PROVIDED DATA:
________________________
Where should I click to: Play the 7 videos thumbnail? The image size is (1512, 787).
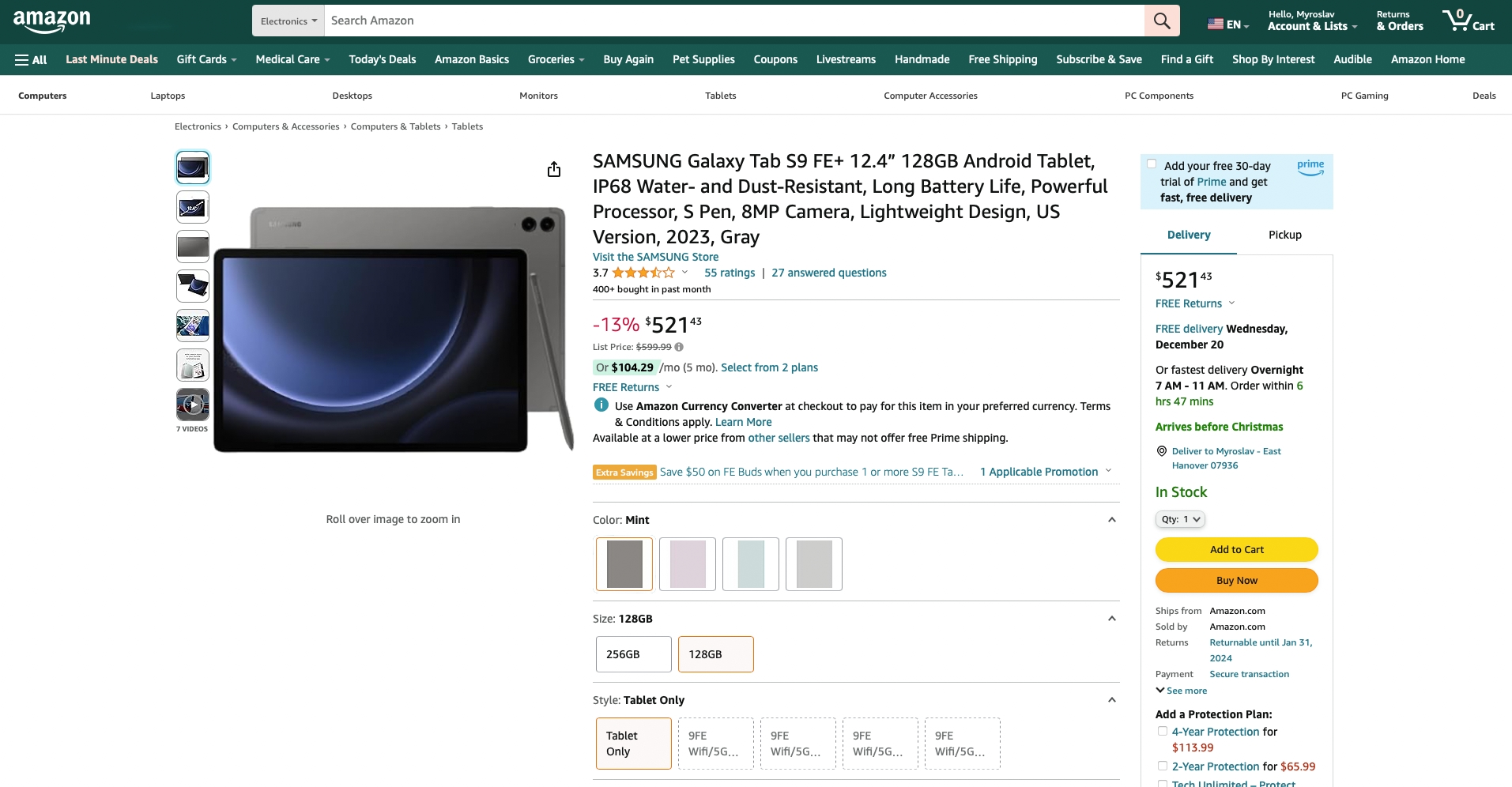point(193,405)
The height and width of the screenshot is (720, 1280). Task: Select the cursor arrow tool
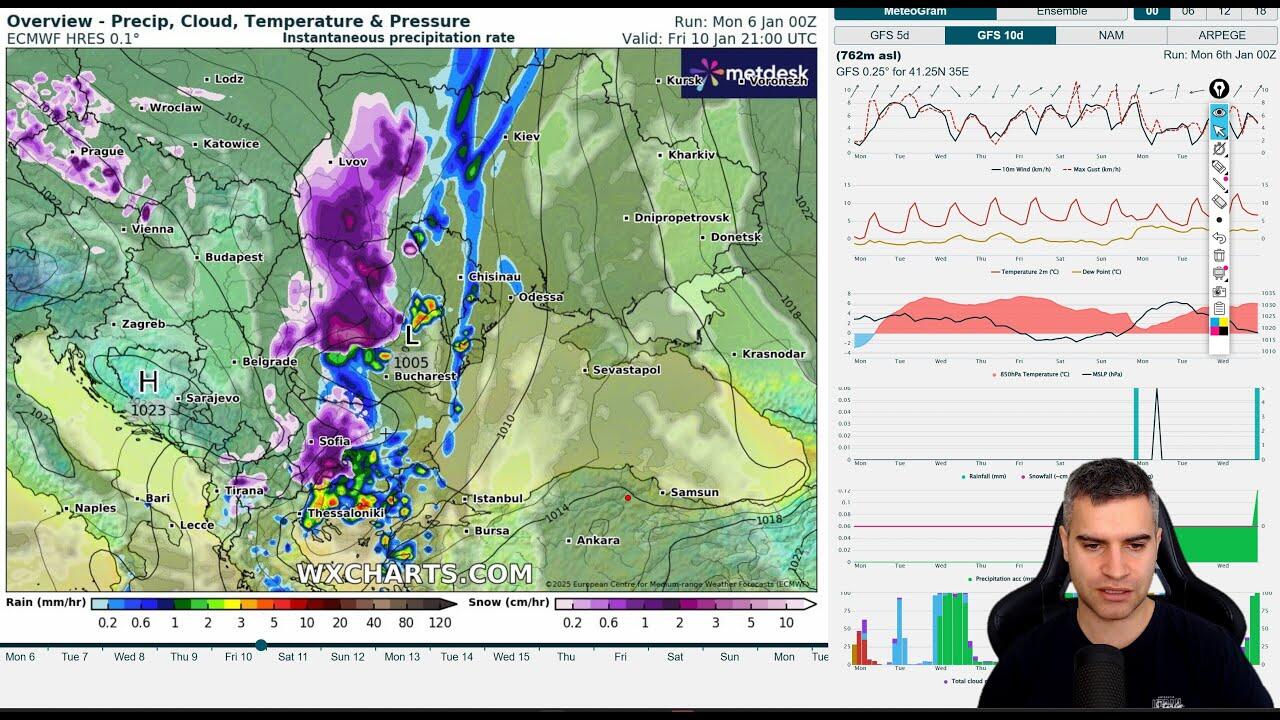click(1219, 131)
________________________
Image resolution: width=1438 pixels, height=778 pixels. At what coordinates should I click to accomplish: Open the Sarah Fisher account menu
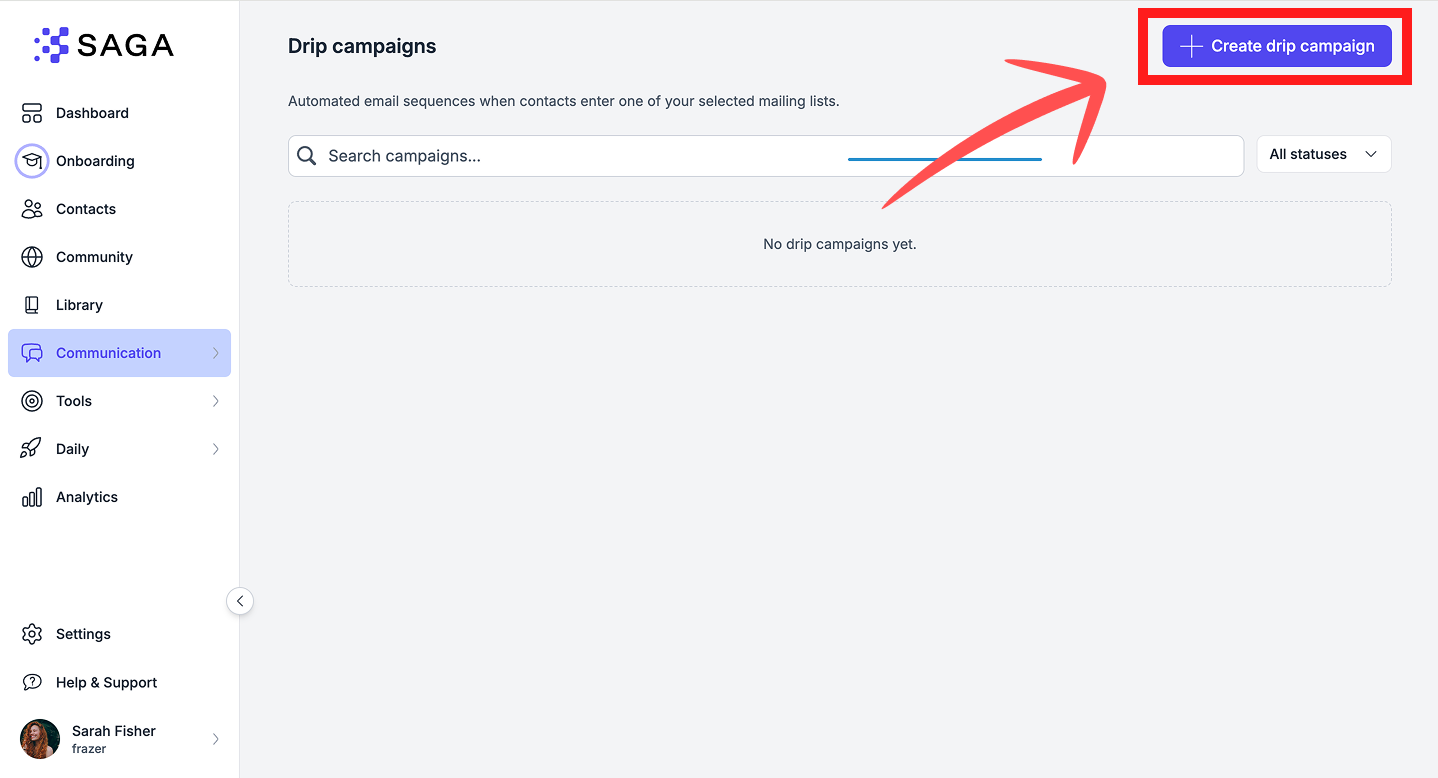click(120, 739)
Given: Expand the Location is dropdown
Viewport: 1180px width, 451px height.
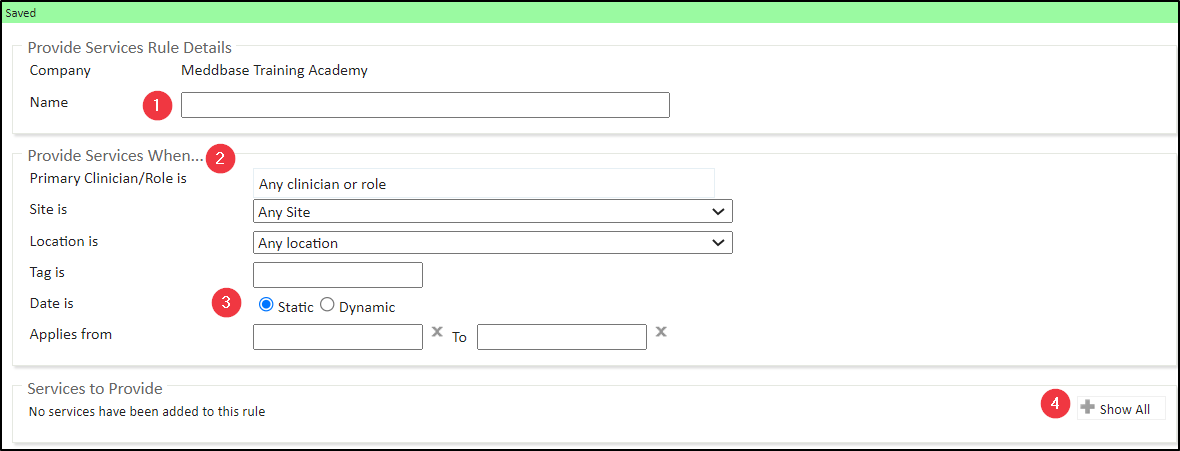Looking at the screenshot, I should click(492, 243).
________________________
PROBLEM DESCRIPTION:
Reproduce the records above exactly, but only from the line with "Image resolution: width=1438" up to and including the line with "Given: Expand the Location is dropdown". Leave the pictures out.

TASK RESULT:
Image resolution: width=1438 pixels, height=778 pixels. At what coordinates should I click to accomplish: Open the Sarah Fisher account menu
click(120, 739)
Given: Expand the Location is dropdown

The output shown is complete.